■ What to do ■
Update the records from the line with "联系支持部门 (610, 803)" up to and including the final line by replacing "Agenda Littéraire" with "Calendrier Littéraire", leaving everything else unchanged and omitting the pictures from your answer.
******************************
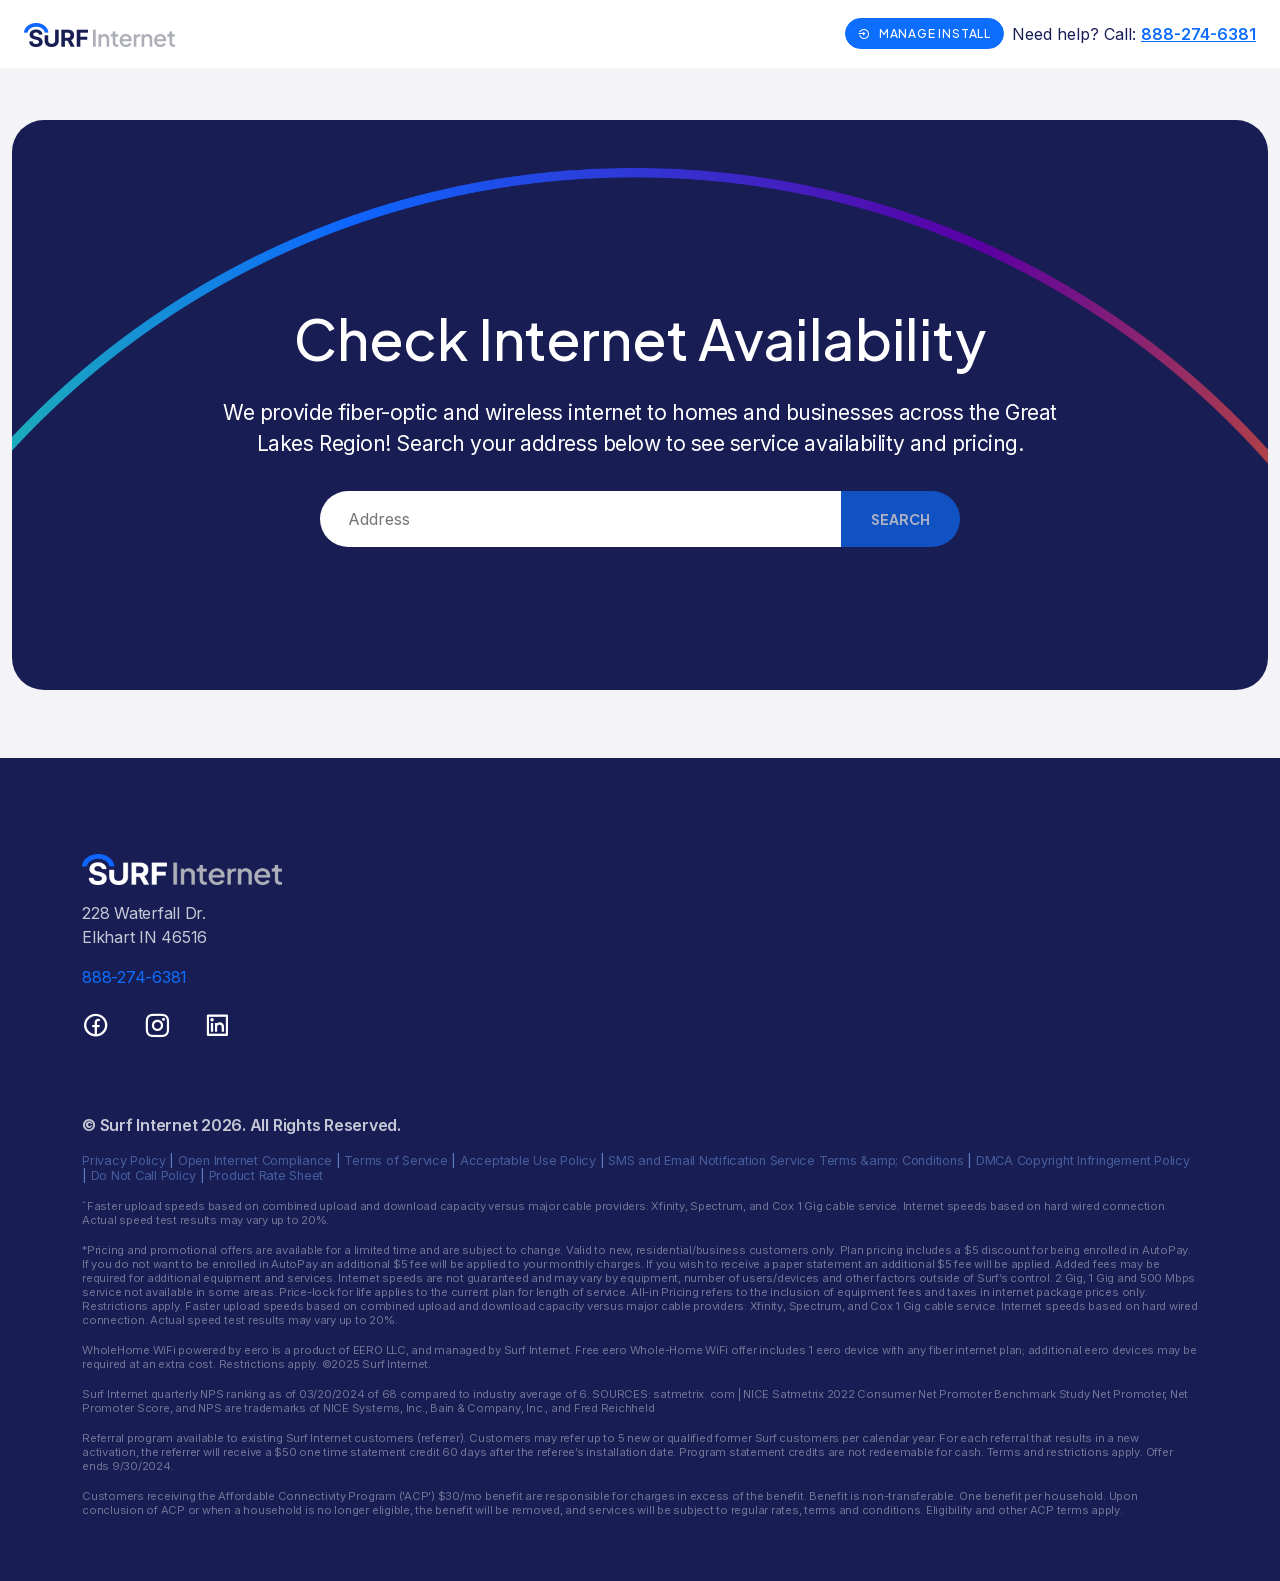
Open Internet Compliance (255, 1160)
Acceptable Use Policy (528, 1160)
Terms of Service (395, 1160)
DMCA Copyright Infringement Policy (1083, 1160)
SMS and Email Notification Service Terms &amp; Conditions (785, 1160)
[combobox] (580, 519)
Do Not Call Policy (144, 1175)
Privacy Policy (124, 1160)
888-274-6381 (1198, 34)
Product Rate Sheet (266, 1175)
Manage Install (924, 33)
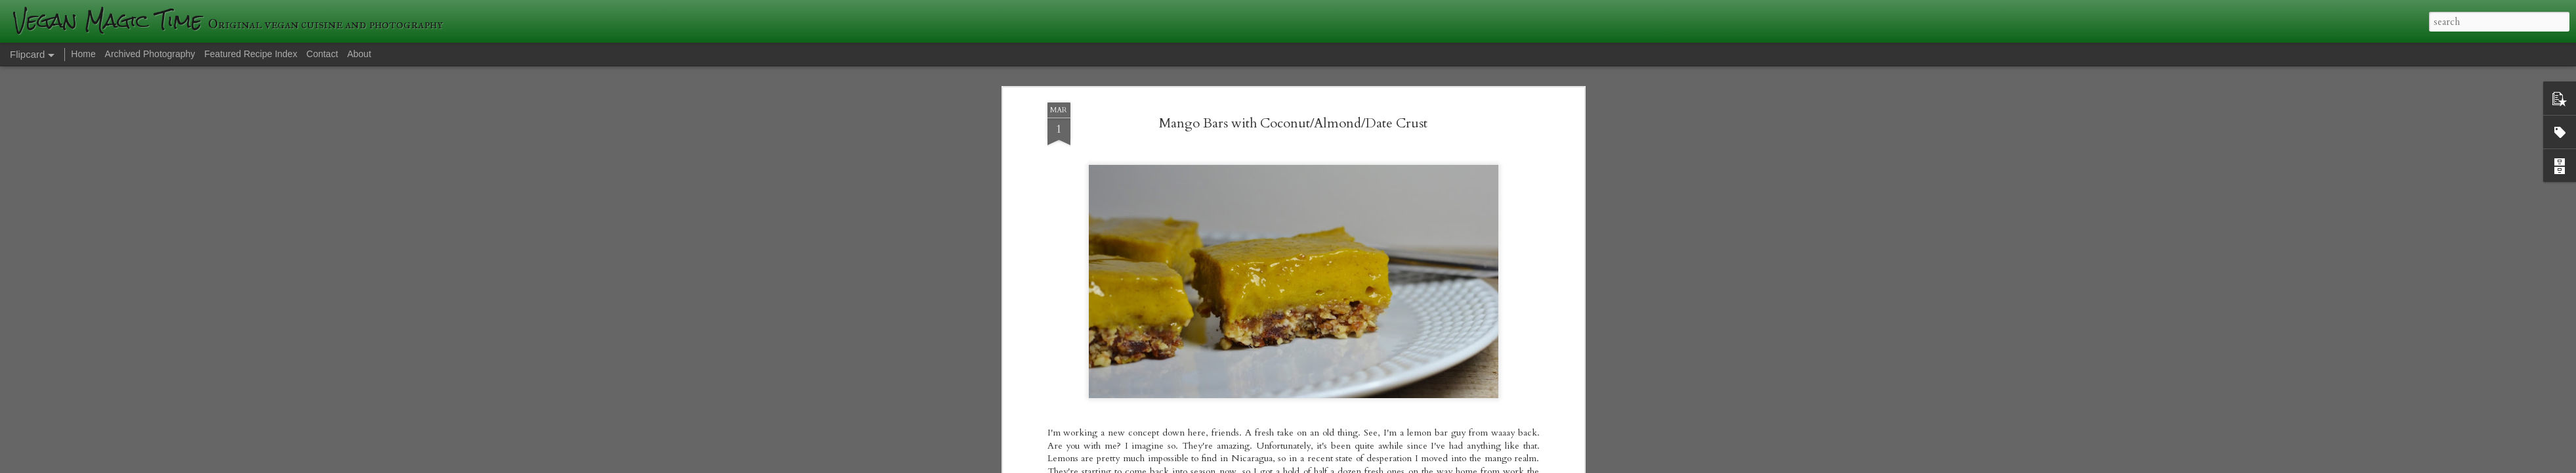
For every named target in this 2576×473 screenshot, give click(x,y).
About (359, 54)
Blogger (1478, 465)
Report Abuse (1515, 465)
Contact (322, 54)
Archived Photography (150, 54)
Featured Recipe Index (250, 54)
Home (83, 54)
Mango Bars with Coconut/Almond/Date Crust (1293, 72)
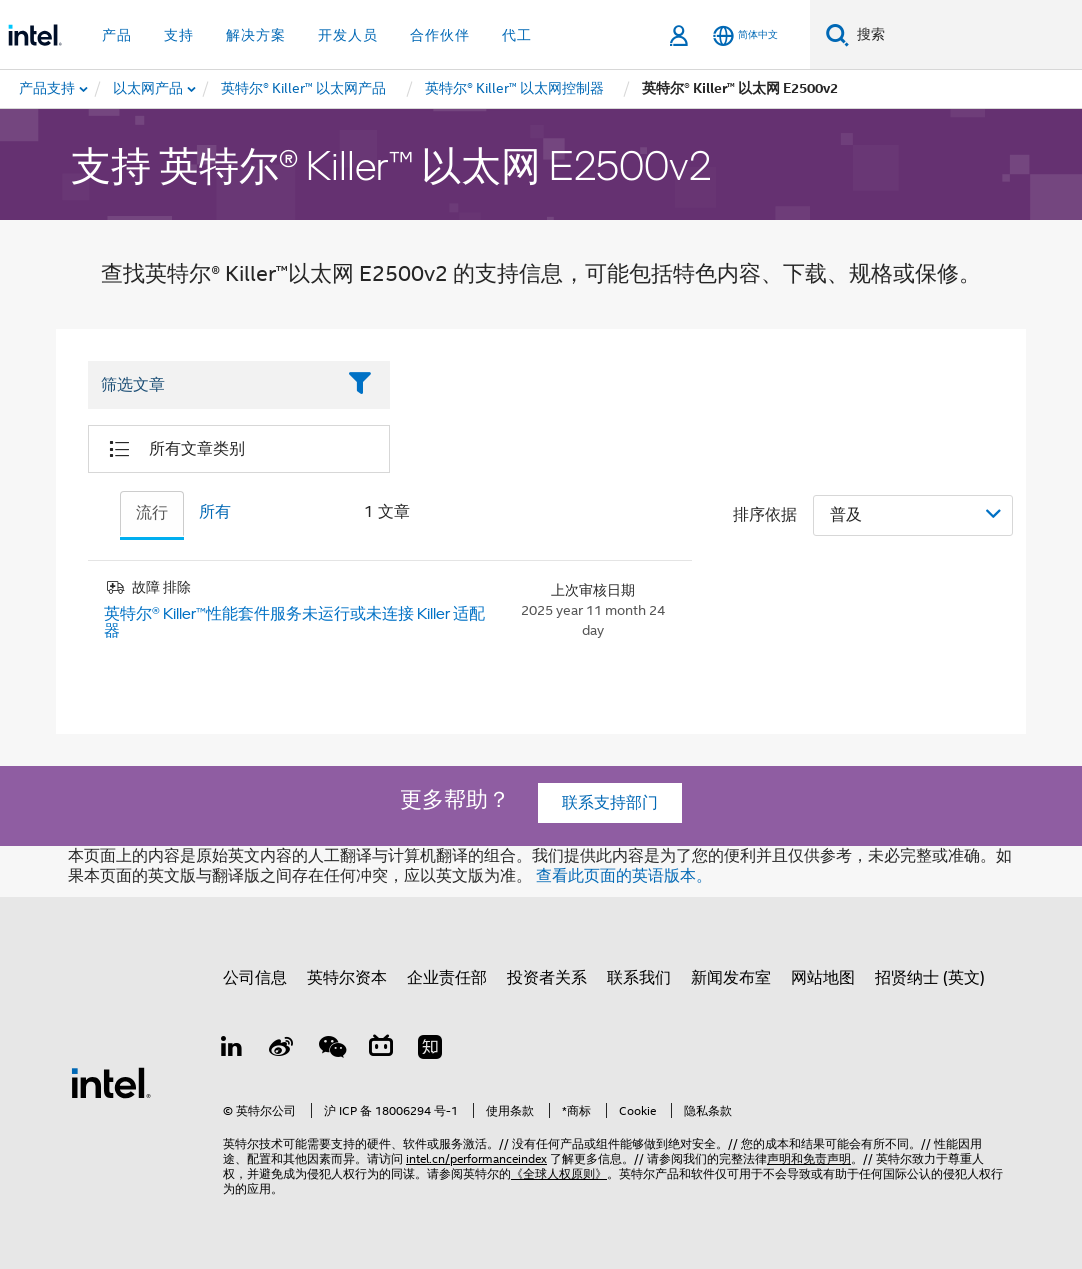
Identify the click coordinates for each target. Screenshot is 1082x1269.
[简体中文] (745, 35)
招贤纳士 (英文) (930, 978)
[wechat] (331, 1050)
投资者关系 (547, 978)
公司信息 (255, 978)
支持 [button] (179, 35)
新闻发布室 (731, 978)
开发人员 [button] (348, 35)
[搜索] (837, 34)
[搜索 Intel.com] (965, 35)
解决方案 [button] (256, 35)
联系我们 (639, 978)
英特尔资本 (347, 978)
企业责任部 (447, 978)
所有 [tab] (215, 512)
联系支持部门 (610, 803)
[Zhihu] (430, 1050)
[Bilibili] (381, 1050)
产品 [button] (117, 35)
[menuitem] (149, 89)
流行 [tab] (152, 513)
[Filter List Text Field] (211, 385)
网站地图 (823, 978)
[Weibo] (282, 1050)
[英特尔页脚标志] (111, 1082)
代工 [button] (517, 35)
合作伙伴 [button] (440, 35)
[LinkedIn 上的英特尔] (232, 1050)
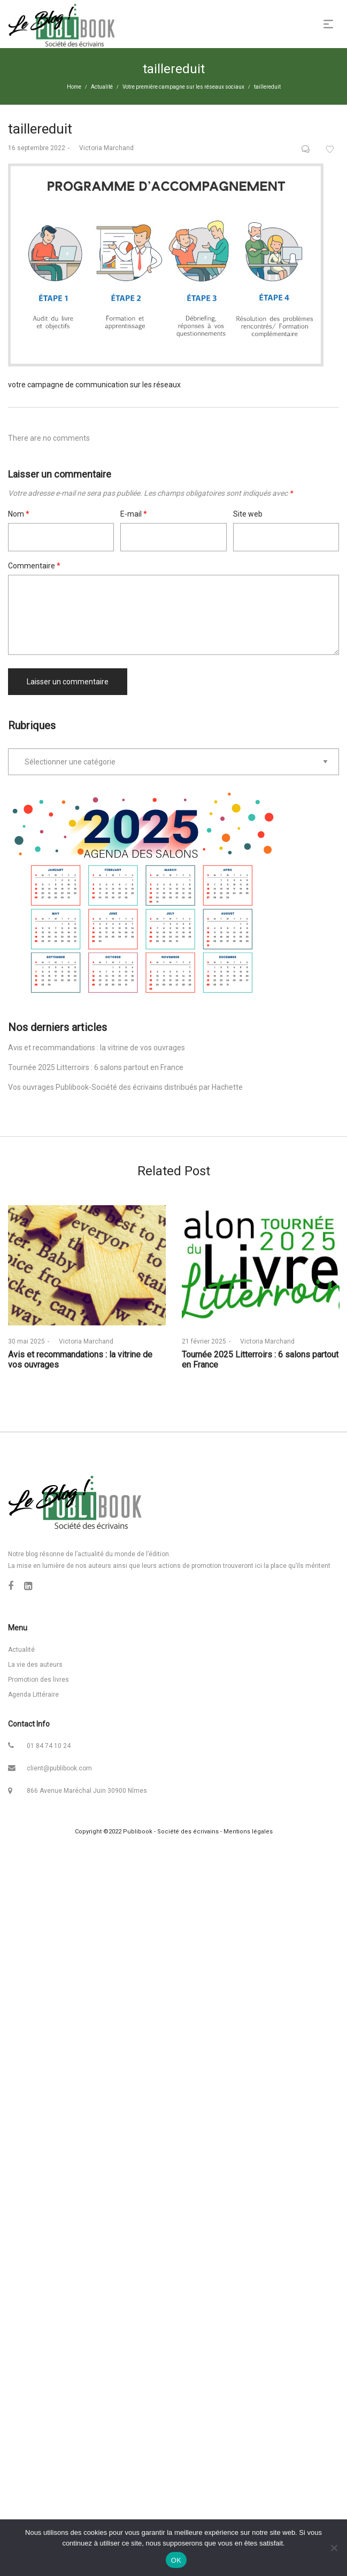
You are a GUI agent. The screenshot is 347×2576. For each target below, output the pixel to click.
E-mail (133, 514)
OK (176, 2560)
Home (74, 87)
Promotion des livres (38, 1679)
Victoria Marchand (103, 148)
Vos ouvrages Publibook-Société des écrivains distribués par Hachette (125, 1087)
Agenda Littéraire (33, 1694)
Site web (248, 514)
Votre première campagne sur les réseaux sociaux (183, 87)
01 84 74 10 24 (49, 1746)
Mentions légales (248, 1831)
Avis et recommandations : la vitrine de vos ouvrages (96, 1047)
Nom (18, 514)
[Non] (333, 2547)
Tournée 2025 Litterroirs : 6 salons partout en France (95, 1067)
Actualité (102, 87)
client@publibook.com (59, 1768)
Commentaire (34, 565)
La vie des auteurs (35, 1664)
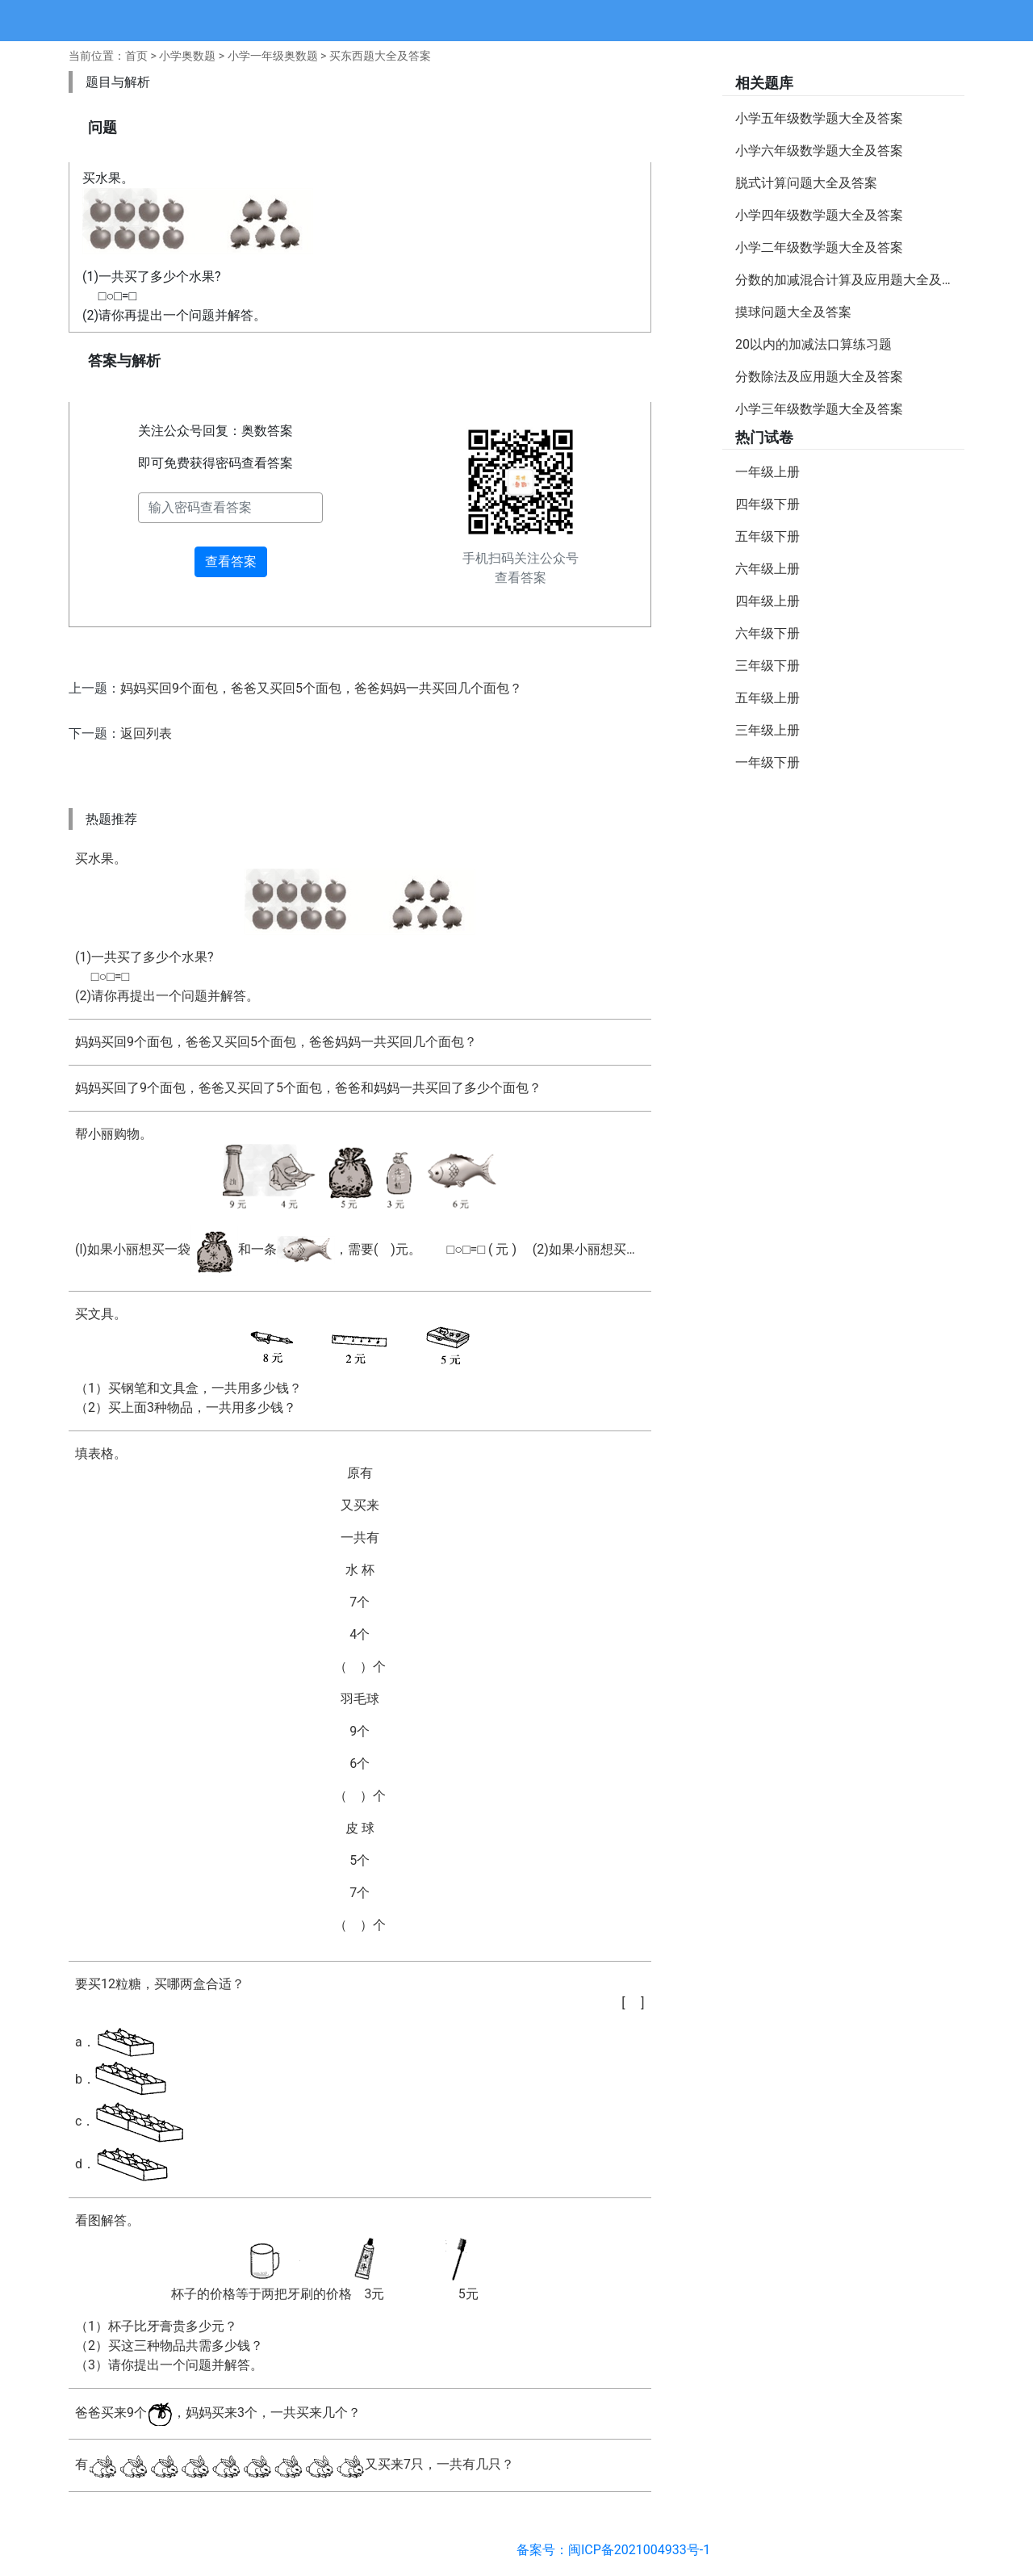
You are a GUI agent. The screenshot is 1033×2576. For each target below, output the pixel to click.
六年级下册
******************************
■ Written response ■
联系支持部门 (610, 803)
[Zhihu] (430, 1050)
[Bilibili] (381, 1050)
产品 [button] (117, 35)
[menuitem] (149, 89)
流行 [tab] (152, 513)
[Filter List Text Field] (211, 385)
网站地图 (823, 978)
[Weibo] (282, 1050)
[英特尔页脚标志] (111, 1082)
代工 [button] (517, 35)
合作伙伴 [button] (440, 35)
[LinkedIn 上的英特尔] (232, 1050)
You are a GUI agent. The screenshot is 347×2576. For each target below, output the pixel to click.
E-mail (133, 514)
OK (176, 2560)
Home (74, 87)
Promotion des livres (38, 1679)
Victoria Marchand (103, 148)
Vos ouvrages Publibook-Société des écrivains distribués par Hachette (125, 1087)
Calendrier Littéraire (33, 1694)
Site web (248, 514)
Votre première campagne sur les réseaux sociaux (183, 87)
01 84 74 10 24 (49, 1746)
Mentions légales (248, 1831)
Avis et recommandations : la vitrine de vos ouvrages (96, 1047)
Nom (18, 514)
[Non] (333, 2547)
Tournée 2025 Litterroirs : 6 salons partout en France (95, 1067)
Actualité (102, 87)
client@publibook.com (59, 1768)
Commentaire (34, 565)
La vie des auteurs (35, 1664)
You are a GUI agent. The screenshot is 1033×2576. For each target below, output the pixel to click.
六年级下册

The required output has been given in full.